Connectivity and complexity: the relationship between neuroanatomy and brain dynamics

Abstract

Nervous systems facing complex environments have to balance two seemingly opposing requirements. First, there is a need quickly and reliably to extract important features from sensory inputs. This is accomplished by functionally segregated (specialized) sets of neurons, e.g. those found in different cortical areas. Second, there is a need to generate coherent perceptual and cognitive states allowing an organism to respond to objects and events, which represent conjunctions of numerous individual features. This need is accomplished by functional integration of the activity of specialized neurons through their dynamic interactions. These interactions produce patterns of temporal correlations or functional connectivity involving distributed neuronal populations, both within and across cortical areas. Empirical and computational studies suggest that changes in functional connectivity may underlie specific perceptual and cognitive states and involve the integration of information across specialized areas of the brain. The interplay between functional segregation and integration can be quantitatively captured using concepts from statistical information theory, in particular by defining a measure of neural complexity. Complexity measures the extent to which a pattern of functional connectivity produced by units or areas within a neural system combines the dual requirements of functional segregation and integration. We find that specific neuroanatomical motifs are uniquely associated with high levels of complexity and that such motifs are embedded in the pattern of long-range cortico-cortical pathways linking segregated areas of the mammalian cerebral cortex. Our theoretical findings offer new insight into the intricate relationship between connectivity and complexity in the nervous system.

Introduction

Humans experience the world as composed of coherent objects and events, arranged in an ever-changing multi-modal mental scene (Edelman & Tononi, 2000). The coherency of perceptual and cognitive states is achieved rapidly and effortlessly, and it is of critical importance for the ability to execute behavior and motor action that depends on multiple sources of information. How is this remarkable capacity to integrate information rooted in the anatomy and physiology of the nervous system?

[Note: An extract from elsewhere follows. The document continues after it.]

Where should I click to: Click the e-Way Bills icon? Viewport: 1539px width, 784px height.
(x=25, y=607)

Integration must occur across vast numbers of specialized neuronal groups and segregated areas of the brain, involving changing subsets of components depending upon the functional state of the organism, its current sensory inputs, and motor behavior. Functional integration accompanying cognitive or behavioral states is associated with patterns of functional connectivity, expressed as deviations from statistical independence (e.g. temporal correlations) across distributed neuronal groups and areas. There is an increasing amount of empirical evidence for the importance of functional connectivity in perception and cognition (reviewed below). Over recent years, neurophysiological and neuroimaging experiments as well as detailed computer simulations of neuronal networks have contributed to our understanding of the neural mechanisms generating functional connectivity.

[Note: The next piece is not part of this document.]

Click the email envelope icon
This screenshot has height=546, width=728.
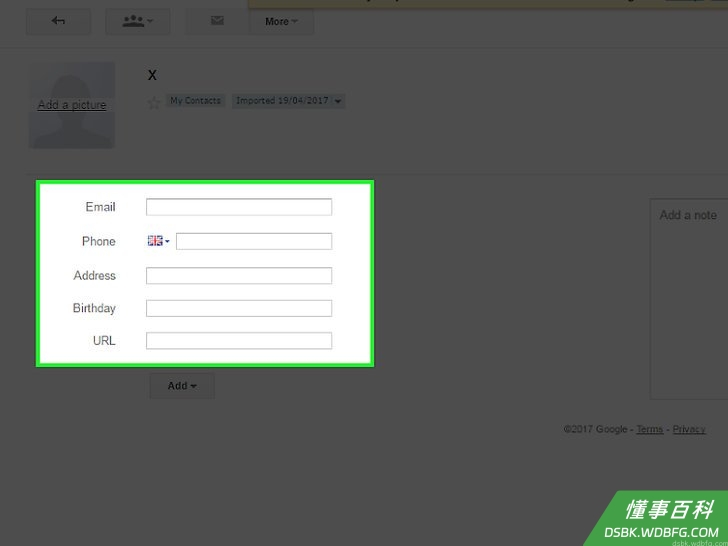tap(217, 21)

Several multivariate statistical methods such as multidimensional scaling, path analysis or cluster analysis (Büchel and Friston, 1997, Friston et al., 1996, McIntosh et al., 1994) can be used to characterize patterns of functional connectivity, but none of these methods directly addresses the issue of integrating neural activity across segregated groups and areas. Because we consider functional integration to be central for an understanding of perceptual and cognitive states, we have pursued an approach based on concepts of statistical information theory to measuring integration among elements of a neural system. This approach led to the development of a series of quantitative measures all aiming at how well a given functional architecture balances the dual requirements of functional segregation and integration (Tononi, Edelman, & Sporns, 1998). One measure, called complexity (Tononi, Sporns, & Edelman, 1994), captures deviations from statistical independence (e.g. temporal correlations) across all hierarchical levels within a system and quantifies to what extent specialized local units are globally integrated, participating in coherent states. Another measure, called functional cluster index (Tononi, McIntosh, Russell, & Edelman, 1998), can be used to identify specific subsets of units or areas that interact more strongly with each other than with the rest of the neural system, thus forming a functional cluster. These measures can be applied to multidimensional data sets from computer simulations as well as from neurophysiology or neuroimaging.

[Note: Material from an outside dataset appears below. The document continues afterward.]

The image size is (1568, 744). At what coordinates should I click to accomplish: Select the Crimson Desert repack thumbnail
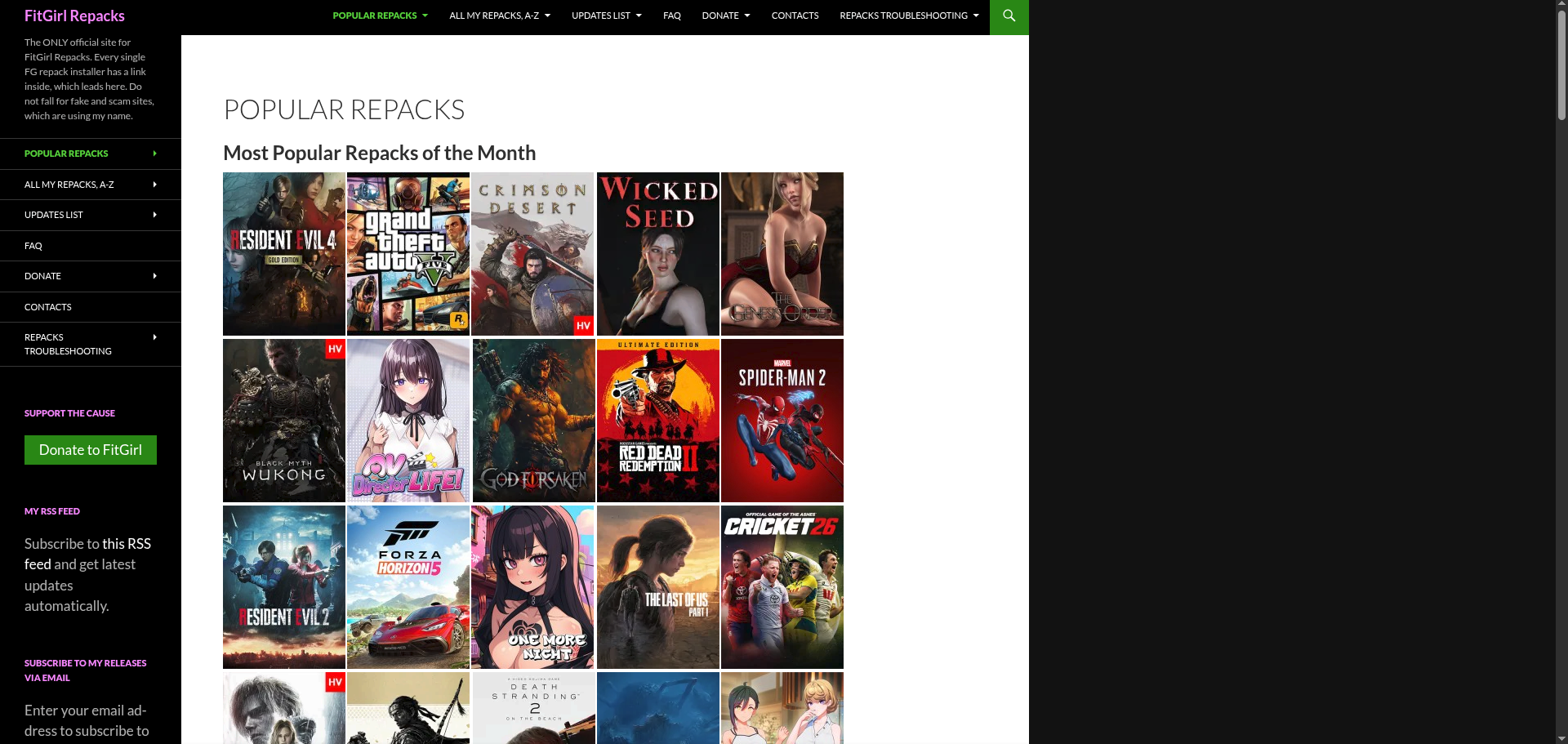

It is obvious that functional integration must occur within a structural substrate, defined by the anatomy of the underlying neuronal network. Some computational approaches such as covariance structural equation modeling (e.g. McIntosh et al., 1994, Taylor et al., 2000) aim at inferring causal relations between brain areas from their pattern of covariance, by extracting networks of effective connectivity (Friston, 1994) from functional data sets. We have asked a different, but related, question. In computer simulations, it is easy to observe that different kinds of anatomical structures give rise to different patterns of functional connectivity. This basic observation raises the question of whether distinct neuroanatomical motifs are consistently associated with particular classes of functional connectivity, e.g. those having high levels of complexity. In other words, can high levels of complexity (indicating that specialized information is integrated across a distributed network) be achieved in many qualitatively different ways that are structurally unrelated, or are there unique categories of connectivity or anatomical motifs that favor the emergence of complexity? What selectional processes can drive the emergence of high complexity as networks interact with an environment through inputs and outputs? Answers to these questions may shed light not only on how different neuroanatomical patterns give rise to complex dynamical states, but may also point to factors that have driven the selection of particular anatomies in the course of development and evolution.